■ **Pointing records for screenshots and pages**
——————————

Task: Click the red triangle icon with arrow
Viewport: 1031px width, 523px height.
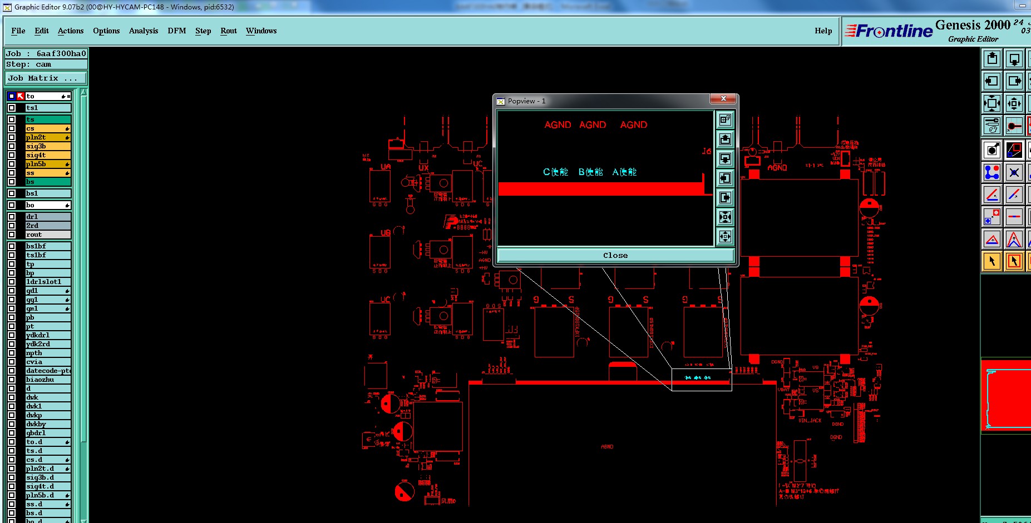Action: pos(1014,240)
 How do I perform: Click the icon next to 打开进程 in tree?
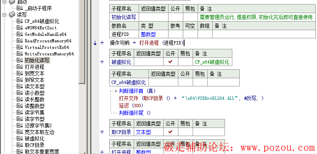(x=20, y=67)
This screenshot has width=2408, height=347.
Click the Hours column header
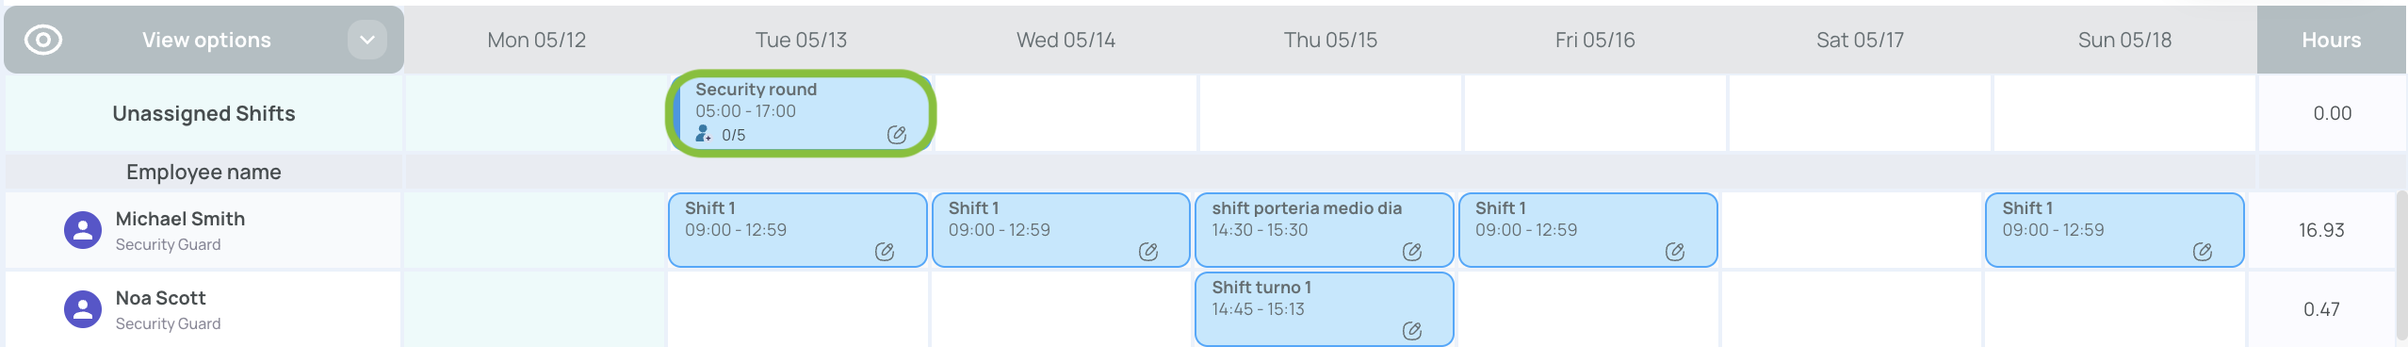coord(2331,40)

——————————

■ **The problem**
Reproduce the lines of every entry word for word, omitting the pictures from your answer.

■ **Solved problem**
Task: Click the red triangle icon with arrow
Viewport: 1031px width, 523px height.
Action: pos(1014,240)
 How do I perform: Click the icon next to 打开进程 in tree?
(x=20, y=67)
This screenshot has width=2408, height=347.
Click the Hours column header
coord(2331,40)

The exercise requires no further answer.